1.1 million people in the Netherlands with diabetes: a behavioural intervention at national scale

17 February 2026

1.1 million people in the Netherlands with diabetes: a behavioural intervention at national scale

In the Netherlands, more than 1.1 million people live with type 2 diabetes. An estimated 400,000 of them do not know it. The disease develops silently, without symptoms, until complications such as heart disease, blindness or dementia emerge. More than a thousand new diagnoses are added every week. Many of them could have been prevented.

A public health challenge with a systemic solution
The Diabetes Fund challenged NOISE to answer a fundamental question: how do you reach people who are unaware of their risk, without triggering fear or blame, and motivate them to act? Traditional health communication falls short.
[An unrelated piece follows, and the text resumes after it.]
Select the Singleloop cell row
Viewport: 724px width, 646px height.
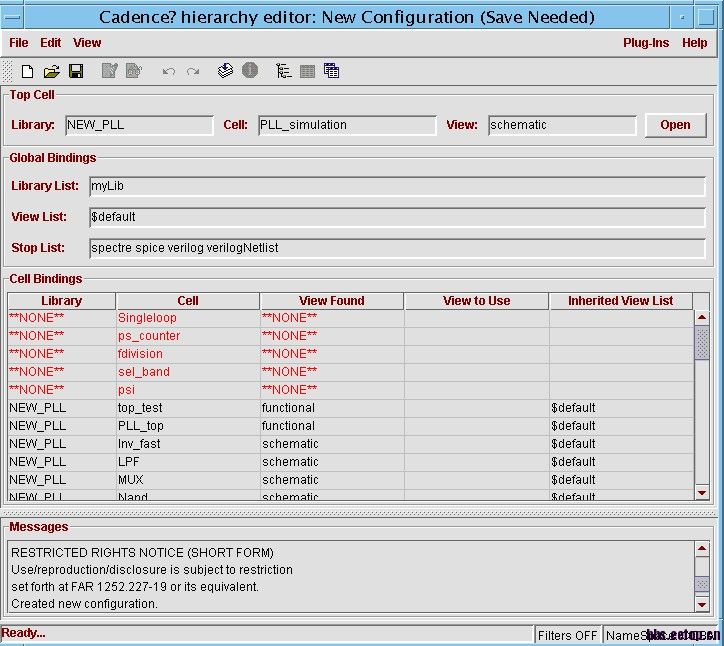click(147, 318)
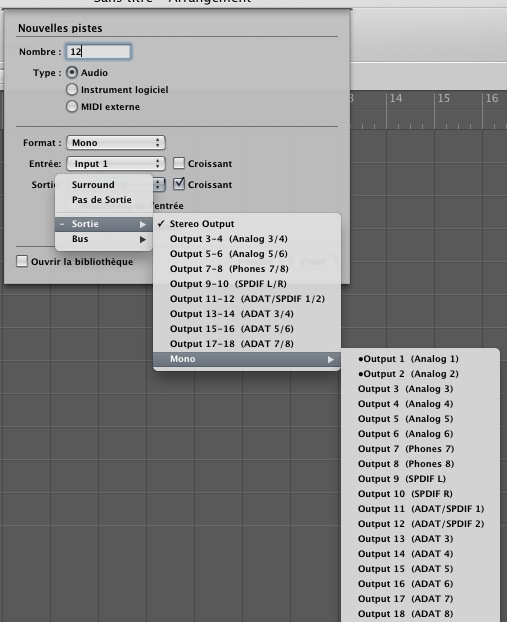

Knowledge rarely translates directly into behaviour change.
Through its behavioural lab Bhave, NOISE developed a strategy grounded in behavioural science: psychology, nudging and social norm theory * The intervention identified the moments when people are most receptive to change, and offered a small, concrete first step at exactly those moments. The rollout reached audiences through television, radio and online channels.

Scale as proof of strategic effectiveness
The results are measurable. Around 400,000 people completed the online risk assessment. Approximately 100,000 were referred to their GP for preventive follow-up. Early detection at this scale makes a structural contribution to reducing healthcare costs, a societal saving that compounds substantially over a five to ten year horizon.
For context: the total economic burden of diabetes in the Netherlands, including direct healthcare costs, complications and productivity loss, is estimated at €6.9 billion per year. Labour market costs alone exceed one billion euros annually (SEO Economic Research, 2025).*

*The Bhave methodology was presented at the Behavioural Change Conference at Utrecht University as a real-world proof point of effective behavioural intervention at population scale.